Kaiser Permanente Division of Research, Oakland, CA 94612, USA.
Contemp Clin Trials. 2011 Jul;32(4):561-8. doi: 10.1016/j.cct.2011.03.010. Epub 2011 Mar 29.
There is a paucity of literature comparing Bayesian analytic techniques with traditional approaches for analyzing clinical trials using real trial data.
We compared Bayesian and frequentist group sequential methods using data from two published clinical trials. We chose two widely accepted frequentist rules, O'Brien-Fleming and Lan-DeMets, and conjugate Bayesian priors. Using the nonparametric bootstrap, we estimated a sampling distribution of stopping times for each method. Because current practice dictates the preservation of an experiment-wise false positive rate (Type I error), we approximated these error rates for our Bayesian and frequentist analyses with the posterior probability of detecting an effect in a simulated null sample. Thus for the data-generated distribution represented by these trials, we were able to compare the relative performance of these techniques.

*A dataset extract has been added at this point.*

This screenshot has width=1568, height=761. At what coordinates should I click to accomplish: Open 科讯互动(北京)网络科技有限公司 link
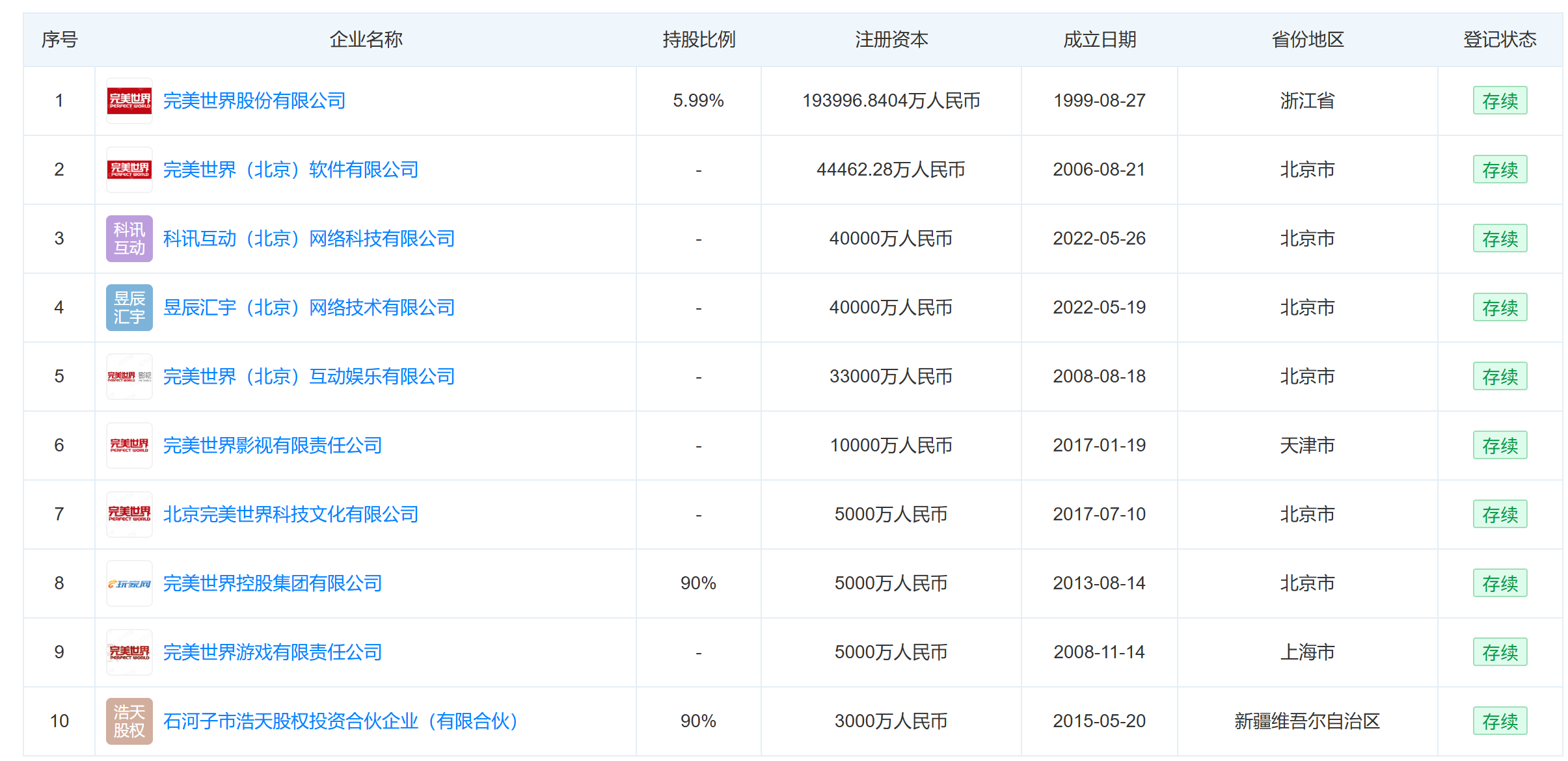click(309, 239)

No final outcomes differed from those of the original trials. However, the timing of trial termination differed substantially by method and varied by trial. For one trial, group sequential designs of either type dictated early stopping of the study. In the other, stopping times were dependent upon the choice of spending function and prior distribution.
Results indicate that trialists ought to consider Bayesian methods in addition to traditional approaches for analysis of clinical trials. Though findings from this small sample did not demonstrate either method to consistently outperform the other, they did suggest the need to replicate these comparisons using data from varied clinical trials in order to determine the conditions under which the different methods would be most efficient.

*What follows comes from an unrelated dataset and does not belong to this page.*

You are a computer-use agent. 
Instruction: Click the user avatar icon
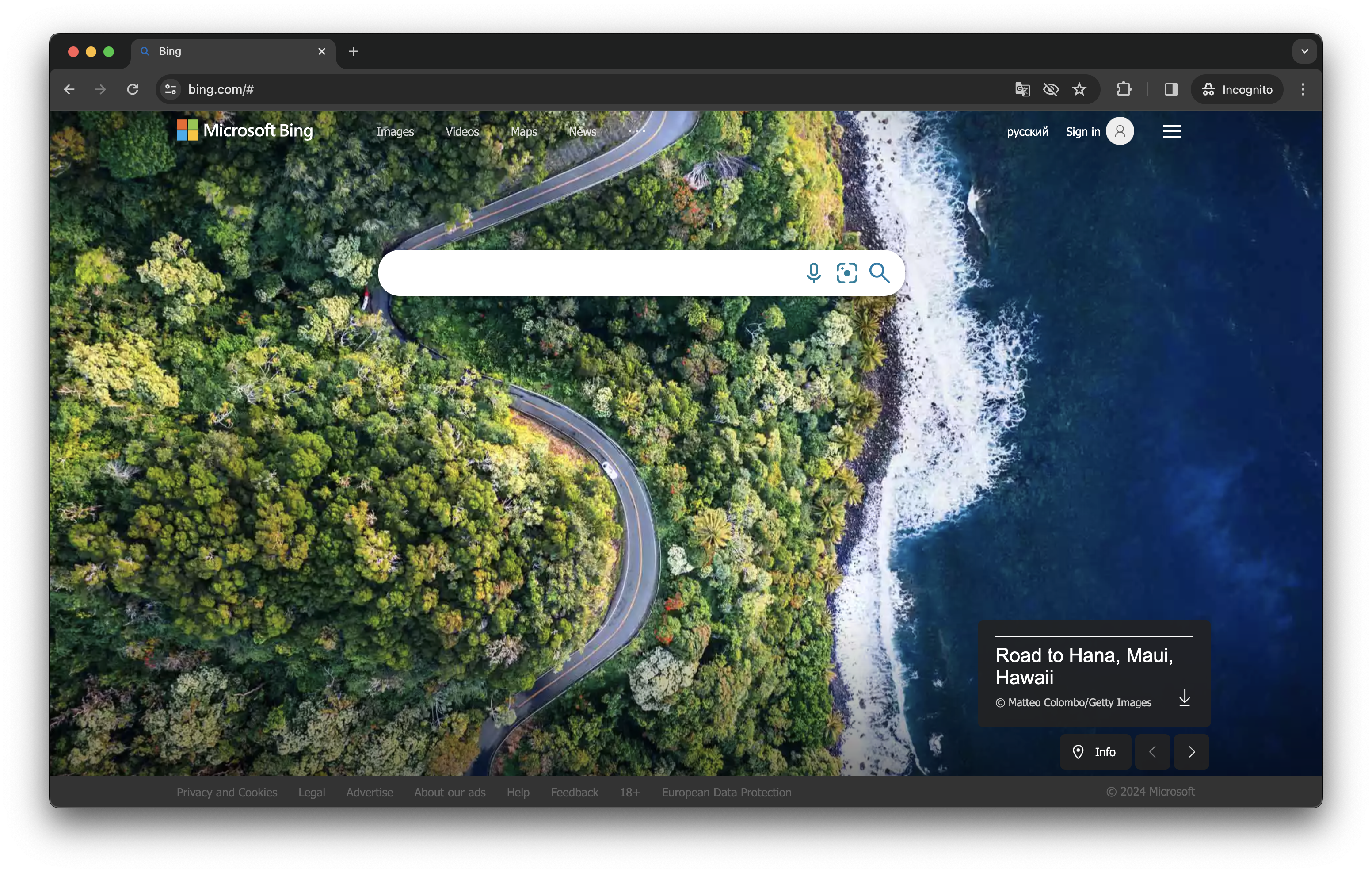pos(1120,131)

使用真实试验数据对临床试验进行分析时,贝叶斯分析技术与传统方法相比的相关文献较少。
我们使用来自两项已发表临床试验的数据比较了贝叶斯和频率派分组序贯方法。我们选择了两种广泛接受的频率派规则,O'Brien-Fleming 和 Lan-DeMets,以及共轭贝叶斯先验。使用非参数自举法,我们估计了每种方法的停止时间的抽样分布。由于当前实践规定了实验错误率(I 型错误)的保留,因此我们使用模拟零样本中检测到效果的后验概率来近似我们的贝叶斯和频率派分析的这些错误率。因此,对于这些试验所代表的数据生成分布,我们能够比较这些技术的相对性能。
没有最终结果与原始试验不同。然而,试验终止的时间因方法和试验而异有很大差异。对于一项试验,任何一种类型的分组序贯设计都规定了研究的早期停止。在另一项试验中,停止时间取决于花费函数和先验分布的选择。
结果表明,试验者应该考虑除传统方法以外的贝叶斯方法来分析临床试验。虽然这个小样本的结果没有证明任何一种方法始终优于另一种方法,但它们确实表明需要使用来自不同临床试验的数据来重复这些比较,以确定不同方法在哪些条件下效率最高。